* WHAT TO PRODUCE
Could you retype only the lines from the one containing "Image resolution: width=658" through the final line of the entries, both included, skipping any images?

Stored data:

# # # # #

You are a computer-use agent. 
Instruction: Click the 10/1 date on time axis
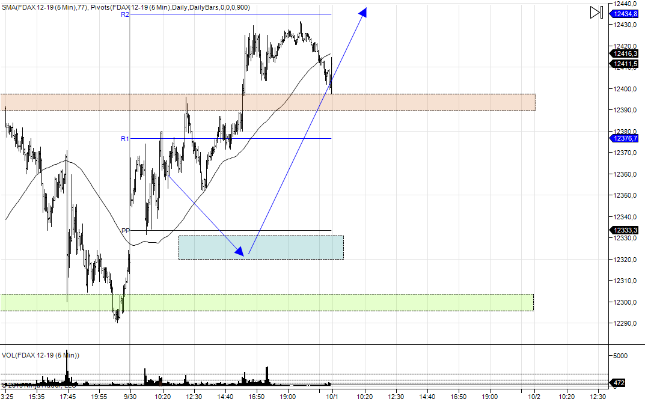tap(332, 397)
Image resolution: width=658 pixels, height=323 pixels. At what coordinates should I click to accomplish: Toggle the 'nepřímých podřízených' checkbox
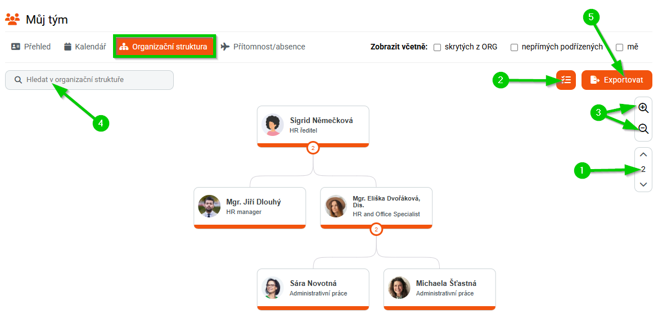[514, 48]
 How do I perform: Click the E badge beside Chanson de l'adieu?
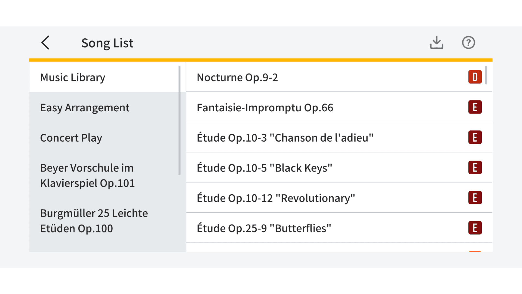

# # # # #

* TASK RESPONSE
Image resolution: width=658 pixels, height=323 pixels. At what coordinates should I click to accomplish: Toggle the 'nepřímých podřízených' checkbox
[514, 48]
 How do I perform: Click the E badge beside Chanson de l'adieu?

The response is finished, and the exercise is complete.